***** Text extract *****
Ensemble Methods - Part 2

Ensemble Methods - Part 2#

Recap CART - Classification and regression trees#

CART (Classification and Regression Tree)#

General:

Finding the optimal split of the data is NP-complete.
CART uses a greedy procedure to compute a locally minimal MLE (Maximum likelihood estimation).
The split function chooses best feature and best value to split on.

Cost functions:

Regression \(\rightarrow J(b)=\frac{1}{n}\sum_{i=1}^{n}{(y_{i}-\hat{y_{i}})^2}\) (MSE)
Classification \(\rightarrow I_{G}(p)= 1-\sum_{i=1}^{J}\,p_{i}^{2}\) (Gini impurity)

Note: NP-complete (nondeterministic polynomial-time complete) defines a problem which is easy to understand, easy to verify but difficult to solve e.g. a jigsaw puzzle.

CART#

Regularisation:

pruning to avoid overfitting
Grow a full tree and then prune e.g.
- max_leaves
- max_depth
- min_sample_size

CART - pros and cons#

PROS	CONS
white box model - easy to interpret	not very accurate ...
can handle mixed data, discrete and continuous	greedy nature of constructing
insensitive to transformations of data... split points based on ranking	trees are unstable, small changes to the input can lead to large changes in tree structure
relative robust to outliers	tend to overfit (aka high variance estimators)

Trees being unstable#

Q: Should you trust and follow a single CART?
*****
== Problems ==
**a)** Please repeat word for word the passage in the CART notes from "pruning to avoid" to "very accurate ...".
**b)** According to the CART notes, which cost function is used for classification?
***** Information given *****
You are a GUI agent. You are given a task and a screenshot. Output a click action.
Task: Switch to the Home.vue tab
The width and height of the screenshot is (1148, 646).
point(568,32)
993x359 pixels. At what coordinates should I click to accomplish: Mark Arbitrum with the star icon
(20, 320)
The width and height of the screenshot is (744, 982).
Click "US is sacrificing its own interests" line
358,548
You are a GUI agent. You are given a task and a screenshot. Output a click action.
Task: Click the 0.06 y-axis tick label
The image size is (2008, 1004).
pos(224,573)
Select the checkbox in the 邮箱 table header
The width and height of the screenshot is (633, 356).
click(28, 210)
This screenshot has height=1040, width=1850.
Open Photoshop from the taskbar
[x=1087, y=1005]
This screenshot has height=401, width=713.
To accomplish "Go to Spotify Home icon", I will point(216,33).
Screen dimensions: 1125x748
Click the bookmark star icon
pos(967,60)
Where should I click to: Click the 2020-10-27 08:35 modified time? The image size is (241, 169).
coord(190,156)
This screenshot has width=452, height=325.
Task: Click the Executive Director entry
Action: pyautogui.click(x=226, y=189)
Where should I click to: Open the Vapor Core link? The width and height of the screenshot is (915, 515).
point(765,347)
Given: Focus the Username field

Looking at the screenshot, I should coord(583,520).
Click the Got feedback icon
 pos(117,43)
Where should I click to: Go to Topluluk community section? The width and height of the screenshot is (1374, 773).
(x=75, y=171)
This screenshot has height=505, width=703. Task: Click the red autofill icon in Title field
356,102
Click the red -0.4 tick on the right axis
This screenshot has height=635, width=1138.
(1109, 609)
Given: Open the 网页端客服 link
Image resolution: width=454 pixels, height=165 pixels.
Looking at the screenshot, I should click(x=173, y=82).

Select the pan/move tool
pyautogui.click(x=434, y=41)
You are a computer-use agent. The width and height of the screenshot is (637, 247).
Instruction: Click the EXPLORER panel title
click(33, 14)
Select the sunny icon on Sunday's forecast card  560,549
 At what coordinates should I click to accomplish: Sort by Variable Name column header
*****
== Expected responses ==
**a)**
pruning to avoid overfitting
Grow a full tree and then prune e.g.
- max_leaves
- max_depth
- min_sample_size

CART - pros and cons#

PROS	CONS
white box model - easy to interpret	not very accurate ...

**b)** Gini impurity.